Posts Tagged ‘VMware’

Unable to Remove Host From vCenter

Posted on the April 3rd, 2010 under VMware by

I opened a VMware Service Request yesterday because I ran into a problem that I couldn’t figure out.  In one of our environments, we have a 15 host DRS/HA cluster we are migrating from ESX 4 to ESXi 4.  The process involves removing the existing ESX host from vCenter before rebuilding the host with ESXi.  On two of the 15 hosts, the “Remove” option was greyed out.  I first suspected a permissions issue was preventing the hosts from being removed.  Though, it didn’t make sense that other hosts in the same cluster were able to be removed and the permissions where identical on the two hosts in question.

I tried disconnecting the hosts from vCenter and then remove–but no success there.  I tried re-connecting the hosts to vCenter–still no success.  I tried moving the hosts out of the cluster and placing it under the root vCenter object (i.e. the vCenter name)–again no success.  I didn’t want to edit the backend database directly before I contacted VMware, so I opened a Service Request.  After two days, VMware dug up an existing case that had recently been opened by a customer experiencing the same issue.  The only way to cleanly remove the hosts is to create a new temporary cluster, place the hosts in question in this new cluster, and then delete the cluster.  This process not only deletes the cluster but it also removes all the hosts underneath the cluster object.

VMware does not yet know what is causing this to occur or how widespread this issue is.  They suspect it has something to do with Update Manager and some recent updates.  If you run into this condition, it is rare, hopefully this article will help you resolve the problem.
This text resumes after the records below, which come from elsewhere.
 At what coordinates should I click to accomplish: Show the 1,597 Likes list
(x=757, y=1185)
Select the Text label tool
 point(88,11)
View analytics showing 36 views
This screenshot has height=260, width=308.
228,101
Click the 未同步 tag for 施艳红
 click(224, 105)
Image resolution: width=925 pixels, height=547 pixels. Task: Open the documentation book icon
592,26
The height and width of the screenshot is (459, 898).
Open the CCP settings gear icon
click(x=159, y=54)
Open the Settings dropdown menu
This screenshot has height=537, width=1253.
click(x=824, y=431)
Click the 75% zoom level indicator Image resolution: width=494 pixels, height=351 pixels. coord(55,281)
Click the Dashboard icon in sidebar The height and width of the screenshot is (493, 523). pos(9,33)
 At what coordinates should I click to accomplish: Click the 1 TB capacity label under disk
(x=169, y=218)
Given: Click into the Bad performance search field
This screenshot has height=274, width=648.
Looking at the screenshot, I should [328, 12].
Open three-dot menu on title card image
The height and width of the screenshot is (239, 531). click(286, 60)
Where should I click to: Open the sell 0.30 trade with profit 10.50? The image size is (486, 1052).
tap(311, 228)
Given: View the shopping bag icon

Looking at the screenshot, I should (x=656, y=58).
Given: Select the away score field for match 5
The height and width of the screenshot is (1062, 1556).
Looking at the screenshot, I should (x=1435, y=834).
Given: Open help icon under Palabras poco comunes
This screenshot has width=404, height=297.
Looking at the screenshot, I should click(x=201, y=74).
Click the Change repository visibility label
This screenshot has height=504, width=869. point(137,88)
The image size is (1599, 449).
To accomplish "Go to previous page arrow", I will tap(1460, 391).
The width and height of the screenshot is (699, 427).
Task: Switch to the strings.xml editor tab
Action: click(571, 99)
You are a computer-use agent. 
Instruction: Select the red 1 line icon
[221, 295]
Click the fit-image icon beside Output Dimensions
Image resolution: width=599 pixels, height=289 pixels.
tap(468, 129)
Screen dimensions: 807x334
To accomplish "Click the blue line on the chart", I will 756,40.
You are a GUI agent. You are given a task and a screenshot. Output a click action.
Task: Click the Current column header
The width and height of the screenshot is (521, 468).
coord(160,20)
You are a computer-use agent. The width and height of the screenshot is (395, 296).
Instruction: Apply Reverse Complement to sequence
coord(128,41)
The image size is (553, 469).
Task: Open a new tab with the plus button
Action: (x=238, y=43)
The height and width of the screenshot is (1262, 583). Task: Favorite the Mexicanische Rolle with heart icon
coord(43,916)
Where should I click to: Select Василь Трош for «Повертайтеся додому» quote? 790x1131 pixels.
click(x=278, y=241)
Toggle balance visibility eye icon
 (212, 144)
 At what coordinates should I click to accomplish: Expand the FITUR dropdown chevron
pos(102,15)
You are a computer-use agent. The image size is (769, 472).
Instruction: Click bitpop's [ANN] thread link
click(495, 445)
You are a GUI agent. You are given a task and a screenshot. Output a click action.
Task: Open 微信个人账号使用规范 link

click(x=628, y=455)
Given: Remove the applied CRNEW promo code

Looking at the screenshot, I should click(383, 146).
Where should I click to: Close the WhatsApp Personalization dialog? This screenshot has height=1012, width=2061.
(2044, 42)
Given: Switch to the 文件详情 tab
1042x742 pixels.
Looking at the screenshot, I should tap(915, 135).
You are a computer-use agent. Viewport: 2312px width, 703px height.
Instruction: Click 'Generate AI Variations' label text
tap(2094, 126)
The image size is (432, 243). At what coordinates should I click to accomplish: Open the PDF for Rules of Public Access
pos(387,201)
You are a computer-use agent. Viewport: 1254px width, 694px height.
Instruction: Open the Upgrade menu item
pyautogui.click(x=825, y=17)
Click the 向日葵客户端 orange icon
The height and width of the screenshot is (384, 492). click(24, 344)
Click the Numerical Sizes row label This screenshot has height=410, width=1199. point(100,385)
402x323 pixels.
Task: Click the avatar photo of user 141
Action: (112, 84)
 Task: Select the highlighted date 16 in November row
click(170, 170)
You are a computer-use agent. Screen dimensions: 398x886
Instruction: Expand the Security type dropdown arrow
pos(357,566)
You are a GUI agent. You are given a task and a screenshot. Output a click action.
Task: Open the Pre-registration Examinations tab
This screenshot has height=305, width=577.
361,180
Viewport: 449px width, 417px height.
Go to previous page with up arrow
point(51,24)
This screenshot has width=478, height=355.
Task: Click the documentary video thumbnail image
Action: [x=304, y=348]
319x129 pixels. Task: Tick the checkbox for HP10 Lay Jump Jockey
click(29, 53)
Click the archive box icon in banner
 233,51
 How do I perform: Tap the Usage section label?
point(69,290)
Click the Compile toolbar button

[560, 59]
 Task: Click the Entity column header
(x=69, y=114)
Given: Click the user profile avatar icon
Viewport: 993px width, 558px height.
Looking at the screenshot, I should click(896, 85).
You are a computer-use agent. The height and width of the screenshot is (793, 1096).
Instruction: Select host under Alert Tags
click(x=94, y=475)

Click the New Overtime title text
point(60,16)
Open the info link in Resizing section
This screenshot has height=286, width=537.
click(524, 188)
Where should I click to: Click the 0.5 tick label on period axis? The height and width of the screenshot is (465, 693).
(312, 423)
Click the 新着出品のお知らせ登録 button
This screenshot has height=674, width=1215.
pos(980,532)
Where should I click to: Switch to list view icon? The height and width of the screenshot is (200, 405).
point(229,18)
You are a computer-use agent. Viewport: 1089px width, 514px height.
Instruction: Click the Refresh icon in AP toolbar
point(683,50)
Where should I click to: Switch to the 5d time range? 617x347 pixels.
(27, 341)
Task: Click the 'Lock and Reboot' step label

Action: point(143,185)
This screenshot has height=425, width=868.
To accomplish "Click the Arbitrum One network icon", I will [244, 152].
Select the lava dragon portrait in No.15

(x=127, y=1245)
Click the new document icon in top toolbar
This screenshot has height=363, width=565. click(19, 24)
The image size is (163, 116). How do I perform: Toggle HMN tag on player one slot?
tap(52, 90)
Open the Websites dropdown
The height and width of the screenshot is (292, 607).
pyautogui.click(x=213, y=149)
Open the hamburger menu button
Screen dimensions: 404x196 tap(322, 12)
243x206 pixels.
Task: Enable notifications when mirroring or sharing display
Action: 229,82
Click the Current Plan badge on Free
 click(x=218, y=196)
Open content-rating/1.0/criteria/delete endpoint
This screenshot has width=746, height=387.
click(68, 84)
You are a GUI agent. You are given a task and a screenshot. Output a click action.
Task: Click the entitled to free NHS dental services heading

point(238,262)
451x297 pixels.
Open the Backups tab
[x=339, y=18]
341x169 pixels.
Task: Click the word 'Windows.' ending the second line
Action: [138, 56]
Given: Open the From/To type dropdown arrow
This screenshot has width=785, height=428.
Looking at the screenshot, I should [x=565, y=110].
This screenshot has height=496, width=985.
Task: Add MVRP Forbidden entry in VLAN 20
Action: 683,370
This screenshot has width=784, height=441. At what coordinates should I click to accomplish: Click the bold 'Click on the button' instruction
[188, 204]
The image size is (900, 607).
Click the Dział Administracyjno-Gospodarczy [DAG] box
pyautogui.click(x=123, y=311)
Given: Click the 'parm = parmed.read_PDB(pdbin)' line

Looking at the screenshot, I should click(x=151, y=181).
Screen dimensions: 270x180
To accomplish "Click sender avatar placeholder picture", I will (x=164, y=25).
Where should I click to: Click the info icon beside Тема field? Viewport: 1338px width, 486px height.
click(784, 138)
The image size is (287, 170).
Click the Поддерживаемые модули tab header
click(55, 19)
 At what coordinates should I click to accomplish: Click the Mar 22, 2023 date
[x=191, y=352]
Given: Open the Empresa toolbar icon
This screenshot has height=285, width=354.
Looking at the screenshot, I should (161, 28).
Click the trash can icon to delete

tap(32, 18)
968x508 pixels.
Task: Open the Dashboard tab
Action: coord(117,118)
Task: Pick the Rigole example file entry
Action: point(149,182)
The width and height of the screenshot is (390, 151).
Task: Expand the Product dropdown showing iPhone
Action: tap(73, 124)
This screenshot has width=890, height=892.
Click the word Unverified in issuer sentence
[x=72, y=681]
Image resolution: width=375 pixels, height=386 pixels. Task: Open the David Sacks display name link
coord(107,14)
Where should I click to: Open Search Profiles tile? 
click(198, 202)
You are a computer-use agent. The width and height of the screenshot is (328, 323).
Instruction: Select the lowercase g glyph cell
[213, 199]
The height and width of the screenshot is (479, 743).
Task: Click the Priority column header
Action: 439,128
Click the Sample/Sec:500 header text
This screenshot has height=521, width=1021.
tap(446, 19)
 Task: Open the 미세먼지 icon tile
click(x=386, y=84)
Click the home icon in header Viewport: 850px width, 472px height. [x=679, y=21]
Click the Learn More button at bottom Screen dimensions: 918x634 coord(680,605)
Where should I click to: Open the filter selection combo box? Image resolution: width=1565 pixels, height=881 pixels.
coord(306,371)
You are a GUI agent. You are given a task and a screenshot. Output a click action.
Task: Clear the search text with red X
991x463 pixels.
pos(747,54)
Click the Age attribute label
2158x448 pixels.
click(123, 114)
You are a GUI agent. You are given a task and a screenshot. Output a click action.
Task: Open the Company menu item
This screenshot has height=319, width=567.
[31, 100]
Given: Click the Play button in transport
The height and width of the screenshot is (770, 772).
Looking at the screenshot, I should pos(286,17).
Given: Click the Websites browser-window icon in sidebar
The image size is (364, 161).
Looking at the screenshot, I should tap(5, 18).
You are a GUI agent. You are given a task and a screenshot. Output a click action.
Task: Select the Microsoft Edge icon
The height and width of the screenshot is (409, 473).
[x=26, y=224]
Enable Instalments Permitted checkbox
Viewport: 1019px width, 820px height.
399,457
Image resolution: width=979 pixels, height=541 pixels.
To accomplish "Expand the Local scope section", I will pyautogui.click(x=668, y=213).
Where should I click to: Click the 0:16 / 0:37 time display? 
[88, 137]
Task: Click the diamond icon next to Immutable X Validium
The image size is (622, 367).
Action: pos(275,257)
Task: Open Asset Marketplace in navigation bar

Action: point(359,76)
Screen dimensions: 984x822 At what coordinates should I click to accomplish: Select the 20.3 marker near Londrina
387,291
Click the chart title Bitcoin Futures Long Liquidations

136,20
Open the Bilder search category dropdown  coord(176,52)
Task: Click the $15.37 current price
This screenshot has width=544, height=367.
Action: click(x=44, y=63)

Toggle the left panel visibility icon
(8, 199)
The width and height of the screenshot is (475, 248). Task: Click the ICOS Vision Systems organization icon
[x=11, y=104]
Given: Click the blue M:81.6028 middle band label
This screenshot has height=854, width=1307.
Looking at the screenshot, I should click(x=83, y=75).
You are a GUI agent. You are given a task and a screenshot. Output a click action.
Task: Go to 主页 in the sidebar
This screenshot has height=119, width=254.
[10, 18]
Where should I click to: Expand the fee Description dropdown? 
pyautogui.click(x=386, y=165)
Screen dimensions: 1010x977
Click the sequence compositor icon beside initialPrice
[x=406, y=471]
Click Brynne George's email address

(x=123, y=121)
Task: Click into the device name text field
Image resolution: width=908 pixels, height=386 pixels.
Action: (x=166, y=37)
ESX / ESXi Slow Boot – UWConflictRetries

Posted on the April 2nd, 2010 under VMware by

Are some of your ESX / ESXi hosts taking a long time to boot?  On some of our ESXi 4.0 Update 1 hosts we are seeing boot times over 10 minutes.  Watching the boot process we see the issue is related to storage; the ESXi DCUI appears to hang at “Loading module multiextent”.

Here is why:

During the boot process an ESX(i) host rescans its accessible LUNs.  If you are using MSCS clusters with Raw Device Mappings (RDMs) you will likely experience a lengthy delay during the scanning process at boot time.  The issue is caused by a timeout condition during the rescan operation on RDM LUNs.  In my experience you will see the slow boot issue on all hosts that are zoned to see MSCS RDM LUN(s).  For example, if you have a DRS/HA cluster with 15 hosts and are using MSCS with RDMs; within that cluster you will see slow boot times on all the cluster hosts. This occurs because all hosts in a DRS/HA cluster should have access to all common datastores.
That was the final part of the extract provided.